La société Galerie Agnès Monplaisir a participé, en qualité d'exposant, à l'exposition dite SP-Arte, à [Localité 3], au cours du mois d'avril 2014.
En mars 2014, elle a confié à la société Air Cargo Services le transport de plusieurs oeuvres d'art de l'artiste [M] [G], au départ de France et à destination du Brésil.
Le 15 avril 2014, à l'issue de l'exposition, le rapatriement des oeuvres invendues a été confié à la société Log Solutions, qui s'est substituée à la compagnie Tam Linhas Aereas. La société Air Cargo Services a été désignée comme réceptionnaire, puis s'est vue confier l'entreposage de ces oeuvres transportées par voie aérienne le 13 mai 2014, dans l'attente de prochaines expositions.
Au mois de mars 2015, la Galerie Agnès Monplaisir a demandé à la société Air Cargo Services de préparer le transport d'un ensemble d'oeuvres en vue d'une future exposition d'art, parmi lesquelles la tapisserie 'Roca'.
La société Air Cargo Services n'a pas été en mesure de retrouver la tapisserie 'Roca', malgré une lettre de mise en demeure du 3 août 2015 et les recherches du cabinet [S] missionné par la Galerie Agnès Monplaisir.
C'est dans ces circonstances que la société Galerie Agnès Monplaisir a, par acte du 19 janvier 2016, assigné la société Air Cargo Services devant le tribunal de commerce de Bobigny aux fins d'obtenir la réparation de son préjudice.

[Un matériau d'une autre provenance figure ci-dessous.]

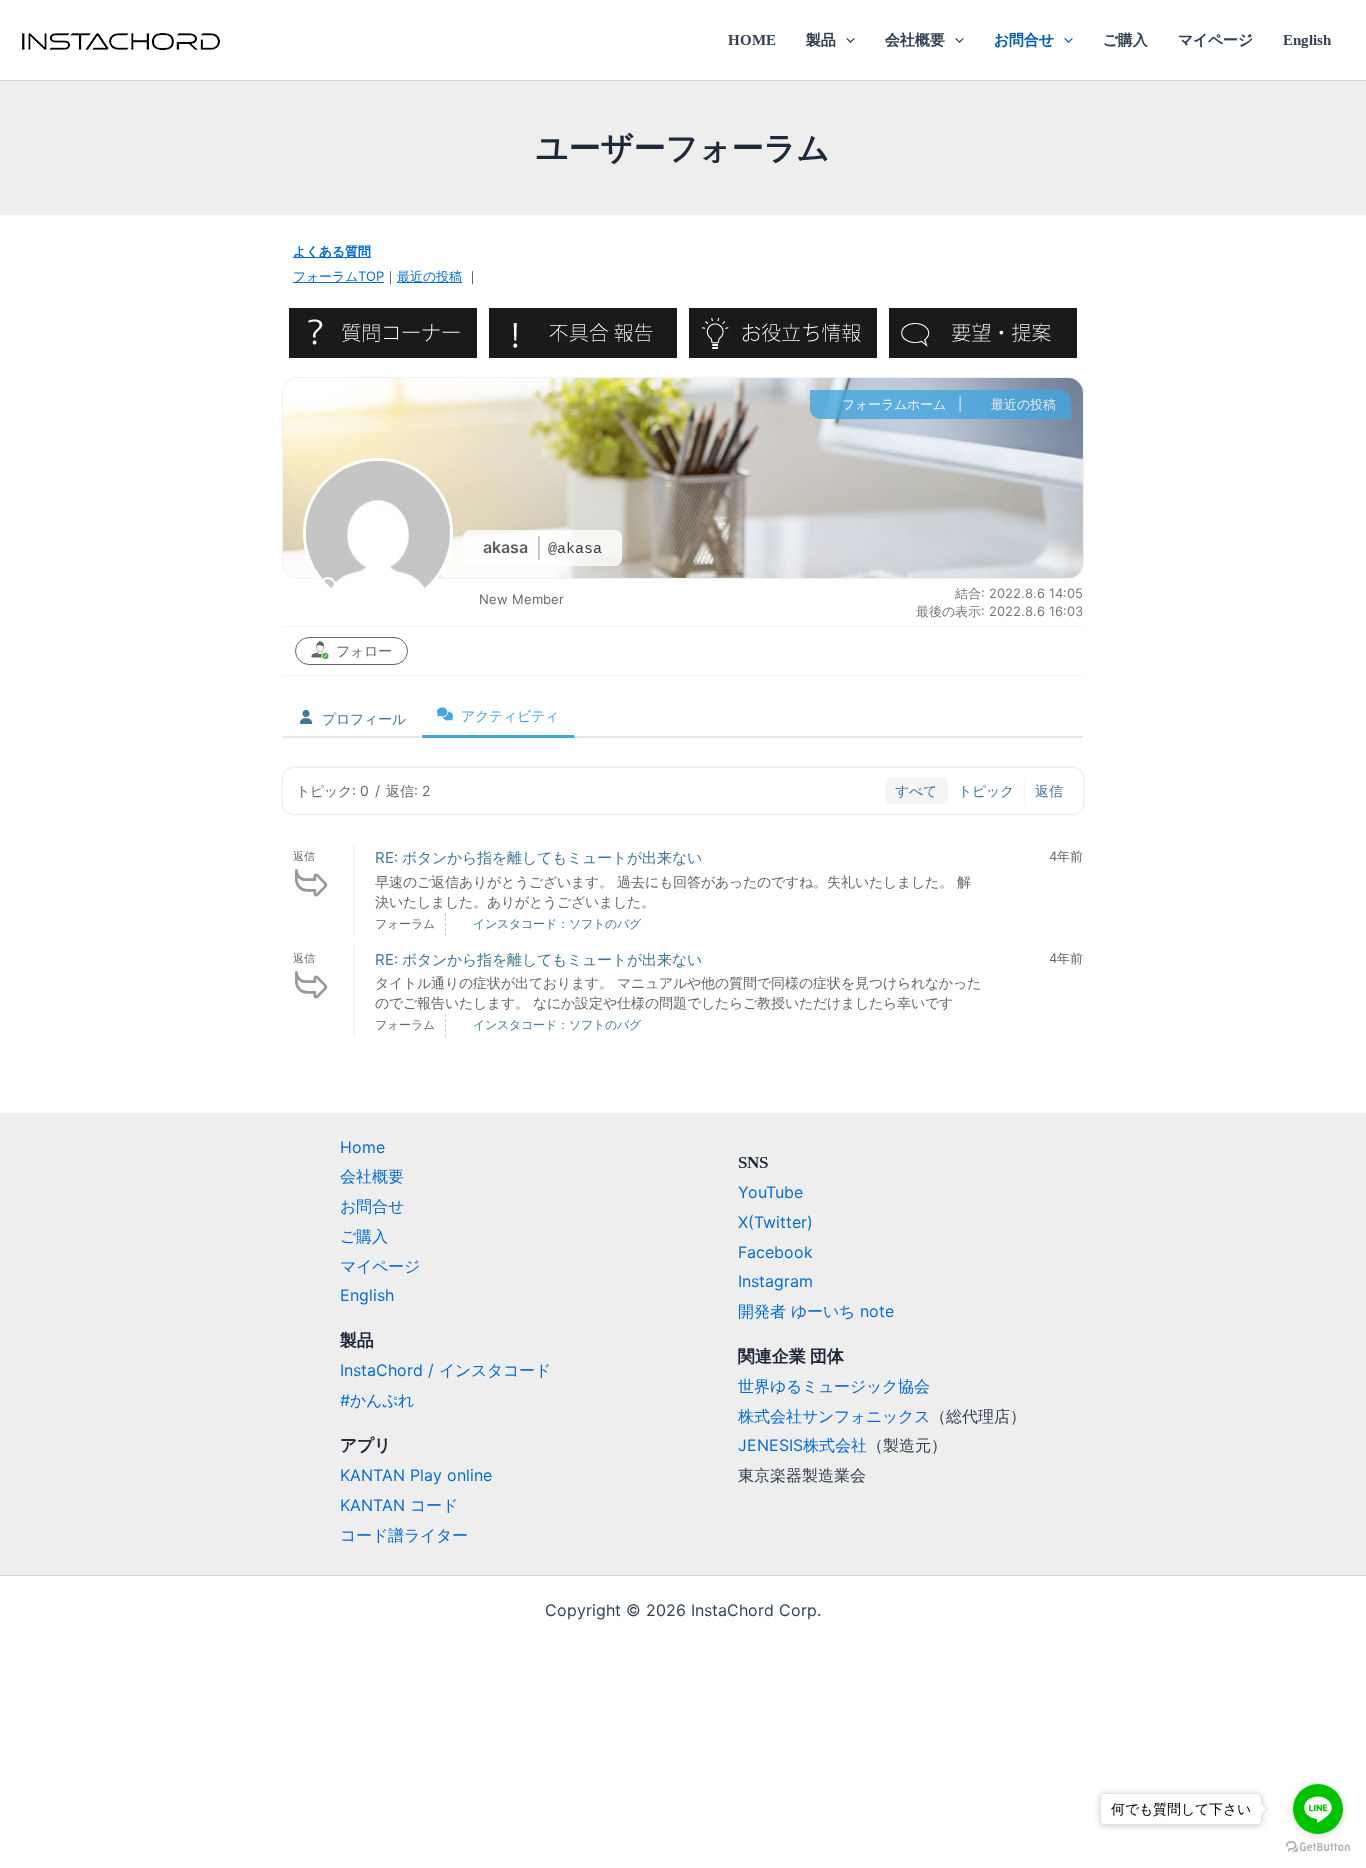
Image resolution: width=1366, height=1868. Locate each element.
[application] (845, 40)
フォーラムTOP (338, 276)
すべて (916, 790)
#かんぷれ (377, 1400)
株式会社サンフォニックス (834, 1416)
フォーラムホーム (892, 404)
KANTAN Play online (416, 1475)
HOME (752, 40)
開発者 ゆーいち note (816, 1311)
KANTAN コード (399, 1505)
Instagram (775, 1281)
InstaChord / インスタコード (445, 1370)
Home (362, 1147)
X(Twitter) (775, 1222)
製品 (821, 40)
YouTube (770, 1192)
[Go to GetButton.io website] (1318, 1847)
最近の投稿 (429, 276)
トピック (986, 790)
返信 (1049, 790)
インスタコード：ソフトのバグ (557, 923)
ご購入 (1125, 40)
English (1307, 40)
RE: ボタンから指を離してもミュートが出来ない (538, 857)
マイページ (1215, 40)
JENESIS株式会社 (802, 1445)
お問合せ (1024, 40)
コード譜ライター (404, 1535)
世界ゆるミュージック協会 (834, 1386)
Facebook (775, 1252)
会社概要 (915, 40)
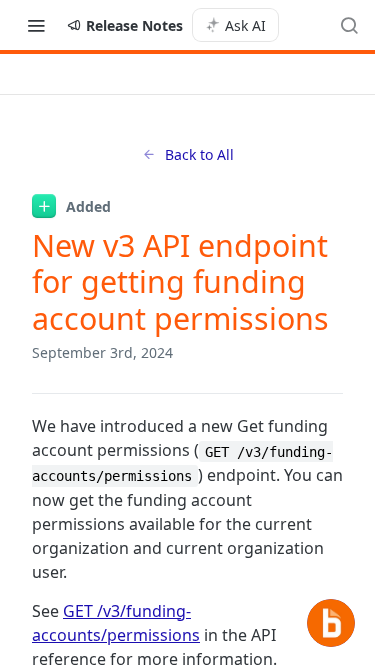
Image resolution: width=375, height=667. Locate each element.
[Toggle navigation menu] (36, 25)
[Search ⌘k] (349, 25)
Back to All (199, 154)
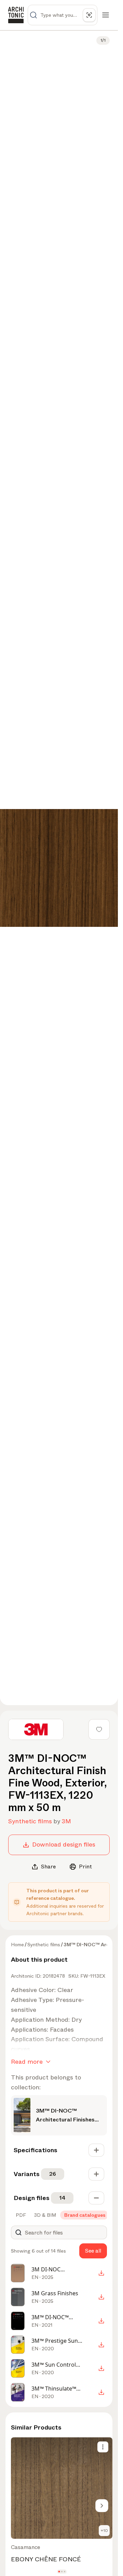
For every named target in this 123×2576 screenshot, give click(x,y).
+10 (104, 2531)
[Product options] (102, 2446)
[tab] (20, 2215)
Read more (27, 2061)
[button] (59, 2572)
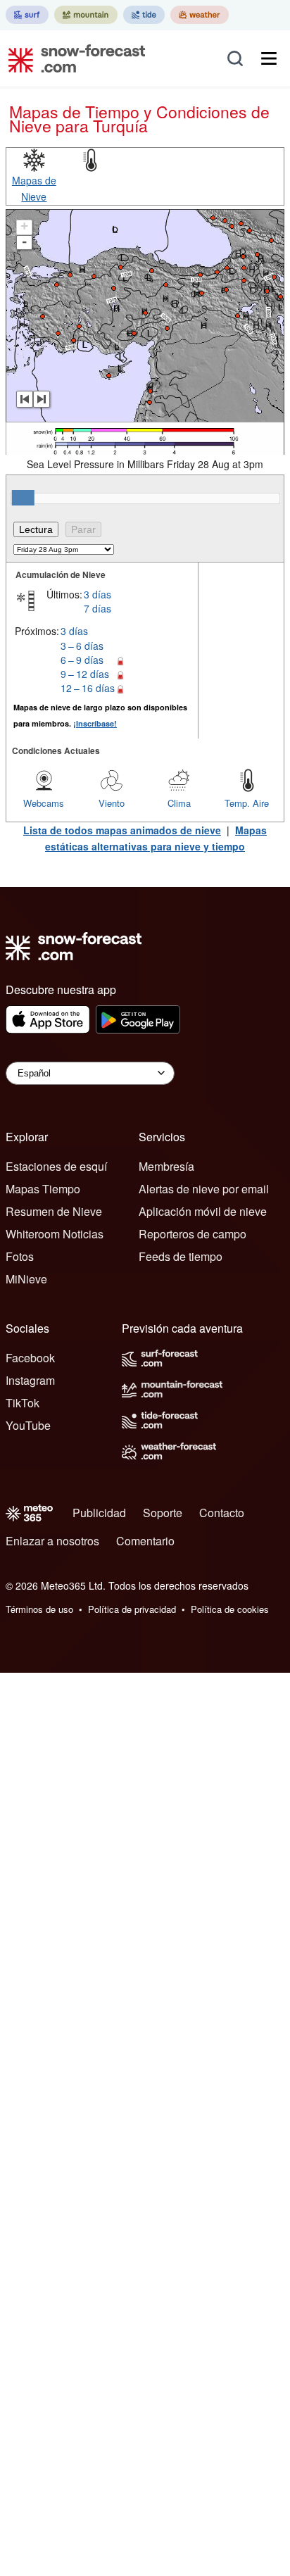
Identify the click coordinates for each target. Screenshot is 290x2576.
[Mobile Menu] (269, 58)
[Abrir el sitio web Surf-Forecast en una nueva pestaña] (27, 15)
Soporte (162, 1512)
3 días (97, 594)
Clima (179, 803)
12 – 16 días (88, 688)
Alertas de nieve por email (204, 1189)
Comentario (145, 1541)
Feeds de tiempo (180, 1256)
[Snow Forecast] (72, 58)
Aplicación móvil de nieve (203, 1211)
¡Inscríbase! (95, 723)
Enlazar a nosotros (52, 1541)
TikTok (22, 1403)
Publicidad (99, 1512)
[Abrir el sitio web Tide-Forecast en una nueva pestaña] (144, 15)
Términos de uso (39, 1609)
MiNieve (26, 1279)
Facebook (30, 1358)
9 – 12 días (85, 674)
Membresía (166, 1166)
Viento (112, 803)
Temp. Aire (247, 803)
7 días (97, 608)
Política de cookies (230, 1609)
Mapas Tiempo (43, 1189)
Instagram (30, 1380)
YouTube (28, 1425)
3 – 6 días (82, 646)
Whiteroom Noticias (54, 1234)
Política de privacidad (132, 1609)
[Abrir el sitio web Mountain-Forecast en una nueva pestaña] (86, 15)
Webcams (43, 803)
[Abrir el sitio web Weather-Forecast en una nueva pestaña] (199, 15)
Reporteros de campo (192, 1234)
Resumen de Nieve (54, 1211)
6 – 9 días (82, 660)
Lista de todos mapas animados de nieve (122, 830)
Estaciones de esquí (56, 1166)
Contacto (221, 1512)
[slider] (23, 497)
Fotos (20, 1256)
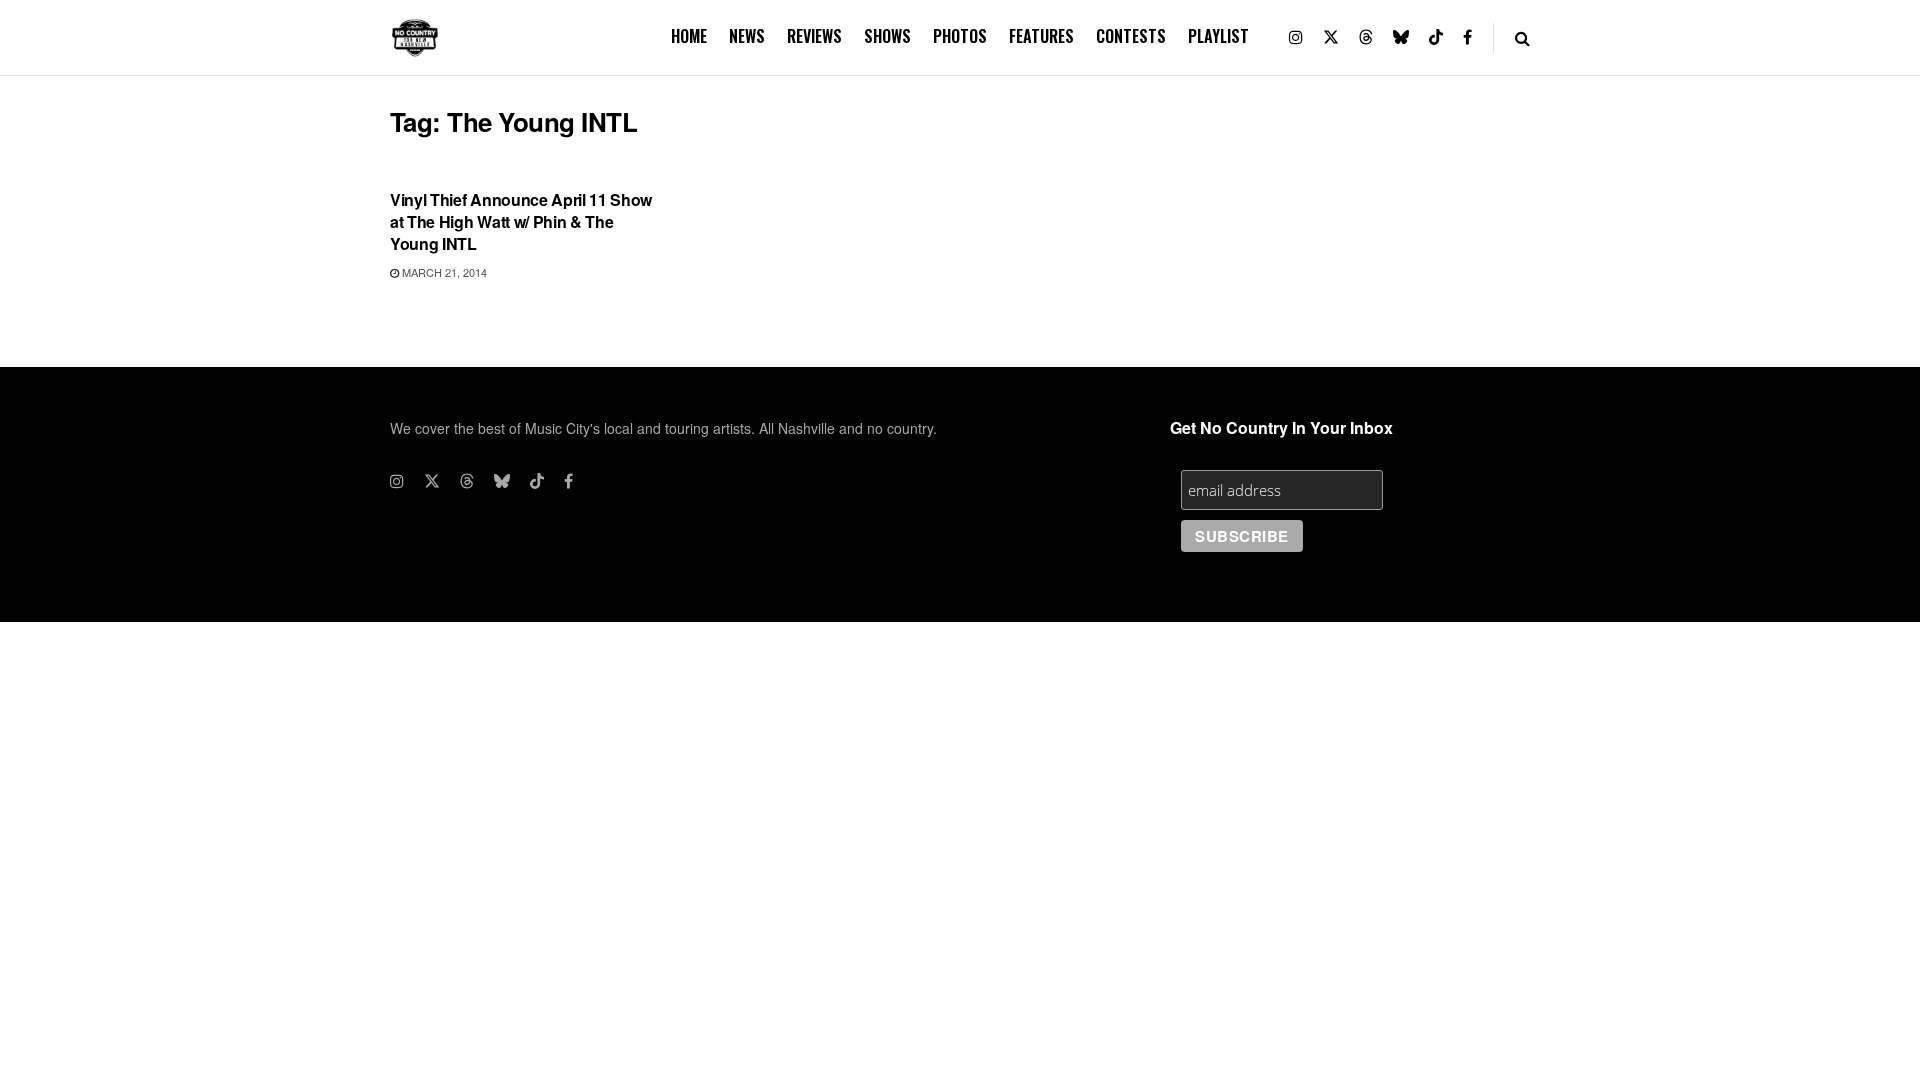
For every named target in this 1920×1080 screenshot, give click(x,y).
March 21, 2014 (443, 272)
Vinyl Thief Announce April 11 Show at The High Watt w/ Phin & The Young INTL (521, 222)
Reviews (814, 36)
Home (689, 36)
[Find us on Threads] (1366, 37)
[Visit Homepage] (415, 38)
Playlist (1218, 36)
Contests (1131, 36)
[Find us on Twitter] (1331, 37)
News (747, 36)
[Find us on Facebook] (1467, 37)
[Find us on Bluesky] (1401, 37)
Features (1041, 36)
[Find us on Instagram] (1296, 37)
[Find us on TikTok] (1436, 37)
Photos (960, 36)
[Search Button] (1522, 37)
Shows (887, 36)
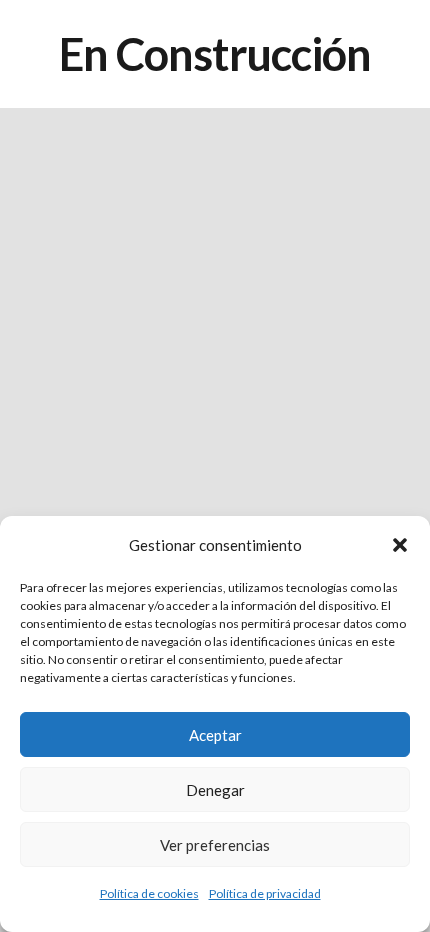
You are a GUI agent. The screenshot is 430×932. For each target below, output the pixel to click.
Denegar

Par jugement rendu le 18 avril 2017, le tribunal de commerce de Bobigny a :
- débouté Galerie Agnès Monplaisir de sa demande d'indemnisation,
- condamné Galerie Agnès Monplaisir à verser à Air Cargo Services la somme de 3.000 euros au titre de l'article 700 du code de procédure civile,
- ordonné l'exécution provisoire sans constitution de garantie,
- condamné Galerie Agnès Monplaisir aux dépens,
- liquidé les dépens à recouvrer par le greffe à la somme de 82,44 euros TTC (dont TVA 13,74 euros).
Par acte du 19 mai 2017, la société Galerie Agnès Monplaisir a interjeté appel à l'encontre de cette décision.
***
Prétentions et moyens des parties :
Par dernières conclusions notifiées le 7 novembre 2017, la société Galerie Agnès Monplaisir, appelante, demande à la cour de :
- la dire et déclarer recevable et bien fondée en son appel,
- réformer le jugement entrepris,
Statuant à nouveau,
- condamner la société Air Cargo Serves à lui payer les sommes, sauf à parfaire, de :
- 275.000 U$D, ou son équivalent en euros, outre intérêts au taux légal, à compter de la mise en demeure du mois d'août 2015, ces intérêts devant être capitalisés conformément à l'article 1154 du code civil,
- 10.000 euros, au titre de l'article 700 du code de procédure civile ainsi qu'aux entiers dépens de l'instance y compris les frais d'expertise à hauteur de la somme de 1.980 euros,
- dire qu'à défaut de règlement spontané des condamnations ordonnées, dans l'hypothèse où l'exécution forcée devrait être réalisée par l'intermédiaire d'un huissier de justice, le montant des sommes retenues par l'huissier de justice en application du décret n°2007-774 du 10 mai 2007, portant modification du décret n°96/1080 du 12 décembre 1986, sur le tarif des huissiers devront être supportés par le débiteur en supplément de l'application de l'article 700 du code de procédure civile.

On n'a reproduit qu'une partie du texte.